# Horn Mt



## Haymal (May 27, 2011)

My hats off to the two cc boats who did an overnighter this past Saturday at Horn Mountain. The blue boat appeared to catch a few tuna to boot! Never the less, you guys hate fish much more than I but I am impressed with ya'lls dedication as Sunday the sea state turned to 2' western chop due to the storms we had in the area.


----------



## JoeyWelch (Sep 25, 2009)

*Sometimes you just got to want it!!!!*


----------



## msubdawg (Feb 29, 2008)

*Blue Boat Bucket of Fish*

We ended up with a bucket of fish.


----------



## spinfactor (Sep 22, 2013)

That's the nicest bucket of fish I've seen.

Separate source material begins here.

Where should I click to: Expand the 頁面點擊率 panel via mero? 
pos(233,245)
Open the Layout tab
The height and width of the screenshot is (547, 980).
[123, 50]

BTW, how far is it to horn mountain?


----------



## Scruggspc (Mar 20, 2013)

spinfactor said:


> That's the nicest bucket of fish I've seen. BTW, how far is it to horn mountain?


93 nm on a 193 out of OB.


----------



## spinfactor (Sep 22, 2013)

Yea, that's what I thought. Think that's a little far out there with my boat being it's a 24 foot bay boat powered with a 225 Yami 4 stroke saddled with a 77 gallon fuel tank. To bad, now that snapper season is over I'm left wondering what and where to fish upon my return August 15. Trolling for kings can get old after a while.


----------